DOCUMENT SECTION –
▼
MRCS and FRCS 1968; MB BS Melbourne 1963; FRCS Ed 1967; FRACS 1983.

Born
29 September 1939
Melbourne, Australia
Died
11 January 1985
King Island
Occupation
ENT surgeon

Details

Wallace Robert Watson was born in Melbourne on 29 September 1939 the son of Heyworth Alexander Wigglesworth Watson FRCS (Lives of the Fellows 1974-1982 p.407), an ear, nose and throat surgeon. His family originated from Montrose and two great-great-uncles had been awarded gold medals in the Edinburgh MD. One of them, Professor Morrison Watson FRS later became Professor of Anatomy in Manchester.

His early education was at Melbourne Church of England Grammar School where he became school prefect, captain of boats, stroke of the first VIII and winner of a Commonwealth scholarship to Melbourne University, which he entered in 1958. He qualified in 1963 and spent his intern year at Footscray Hospital where he met his future wife Elizabeth Burgin, whom he married on 12 June 1966. There were three sons of the marriage, James, Cameron and Lachlan.

He spent a further year at Prince Henry's Hospital before leaving for three years postgraduate study in Britain, working in the ear, nose and throat departments of the Royal Infirmary, Edinburgh, the Radcliffe Infirmary, Oxford and Addenbrooke's Hospital, Cambridge. He passed the FRCS Edinburgh in 1967 and the FRCS in the following year being successful at the first attempt at both examinations.
▲
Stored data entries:
▼
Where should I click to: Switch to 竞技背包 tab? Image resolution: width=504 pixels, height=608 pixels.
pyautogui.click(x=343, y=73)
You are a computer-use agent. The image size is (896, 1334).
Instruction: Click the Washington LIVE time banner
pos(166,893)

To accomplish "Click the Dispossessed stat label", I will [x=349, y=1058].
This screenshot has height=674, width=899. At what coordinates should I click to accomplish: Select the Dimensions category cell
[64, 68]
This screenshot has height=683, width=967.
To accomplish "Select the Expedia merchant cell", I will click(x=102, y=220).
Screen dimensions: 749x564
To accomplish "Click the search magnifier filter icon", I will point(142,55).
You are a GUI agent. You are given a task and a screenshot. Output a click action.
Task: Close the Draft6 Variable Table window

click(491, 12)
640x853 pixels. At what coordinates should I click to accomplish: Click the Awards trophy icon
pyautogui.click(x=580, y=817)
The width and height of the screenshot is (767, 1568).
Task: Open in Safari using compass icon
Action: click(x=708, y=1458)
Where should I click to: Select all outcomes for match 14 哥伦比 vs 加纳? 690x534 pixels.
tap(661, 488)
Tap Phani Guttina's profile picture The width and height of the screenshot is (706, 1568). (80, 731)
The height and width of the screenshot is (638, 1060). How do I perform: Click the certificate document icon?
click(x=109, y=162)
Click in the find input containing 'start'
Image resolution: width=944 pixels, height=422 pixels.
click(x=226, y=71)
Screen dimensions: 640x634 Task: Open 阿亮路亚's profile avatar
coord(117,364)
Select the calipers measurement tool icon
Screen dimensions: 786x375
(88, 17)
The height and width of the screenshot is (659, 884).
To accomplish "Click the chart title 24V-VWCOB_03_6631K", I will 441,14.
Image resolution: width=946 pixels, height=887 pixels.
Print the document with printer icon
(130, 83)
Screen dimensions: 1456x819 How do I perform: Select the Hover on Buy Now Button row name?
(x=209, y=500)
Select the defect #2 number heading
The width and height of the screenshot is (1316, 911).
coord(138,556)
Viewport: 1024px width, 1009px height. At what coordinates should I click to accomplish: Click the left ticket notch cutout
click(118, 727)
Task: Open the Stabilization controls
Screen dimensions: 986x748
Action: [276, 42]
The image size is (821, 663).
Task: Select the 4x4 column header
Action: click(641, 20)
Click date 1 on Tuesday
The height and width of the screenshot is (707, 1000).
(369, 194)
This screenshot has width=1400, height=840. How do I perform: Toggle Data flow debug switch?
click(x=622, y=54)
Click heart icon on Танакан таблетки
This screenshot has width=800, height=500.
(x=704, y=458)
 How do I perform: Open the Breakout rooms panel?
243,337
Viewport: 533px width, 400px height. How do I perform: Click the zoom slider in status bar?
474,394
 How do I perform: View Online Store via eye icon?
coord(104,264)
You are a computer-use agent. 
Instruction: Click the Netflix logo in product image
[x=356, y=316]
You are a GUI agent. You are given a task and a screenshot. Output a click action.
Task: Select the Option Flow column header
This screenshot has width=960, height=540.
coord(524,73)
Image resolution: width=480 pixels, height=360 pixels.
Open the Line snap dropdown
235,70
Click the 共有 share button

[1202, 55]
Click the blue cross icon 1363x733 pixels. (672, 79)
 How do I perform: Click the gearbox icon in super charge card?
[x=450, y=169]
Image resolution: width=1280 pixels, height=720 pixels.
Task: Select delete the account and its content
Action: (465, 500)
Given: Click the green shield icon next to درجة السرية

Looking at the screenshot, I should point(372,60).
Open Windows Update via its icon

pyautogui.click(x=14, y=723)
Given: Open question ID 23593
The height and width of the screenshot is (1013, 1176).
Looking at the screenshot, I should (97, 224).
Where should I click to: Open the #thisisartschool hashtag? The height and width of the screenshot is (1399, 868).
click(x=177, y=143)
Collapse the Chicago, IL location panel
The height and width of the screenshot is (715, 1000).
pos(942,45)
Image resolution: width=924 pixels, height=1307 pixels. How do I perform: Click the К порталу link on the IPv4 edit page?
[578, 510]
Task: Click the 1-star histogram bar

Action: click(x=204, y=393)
▲
GOAL OF THE EXERCISE –
Transcribe everything from "Wallace Robert Watson" down to "Cameron and Lachlan." in the surgeon's biography.

TASK RESULT –
Wallace Robert Watson was born in Melbourne on 29 September 1939 the son of Heyworth Alexander Wigglesworth Watson FRCS (Lives of the Fellows 1974-1982 p.407), an ear, nose and throat surgeon. His family originated from Montrose and two great-great-uncles had been awarded gold medals in the Edinburgh MD. One of them, Professor Morrison Watson FRS later became Professor of Anatomy in Manchester.

His early education was at Melbourne Church of England Grammar School where he became school prefect, captain of boats, stroke of the first VIII and winner of a Commonwealth scholarship to Melbourne University, which he entered in 1958. He qualified in 1963 and spent his intern year at Footscray Hospital where he met his future wife Elizabeth Burgin, whom he married on 12 June 1966. There were three sons of the marriage, James, Cameron and Lachlan.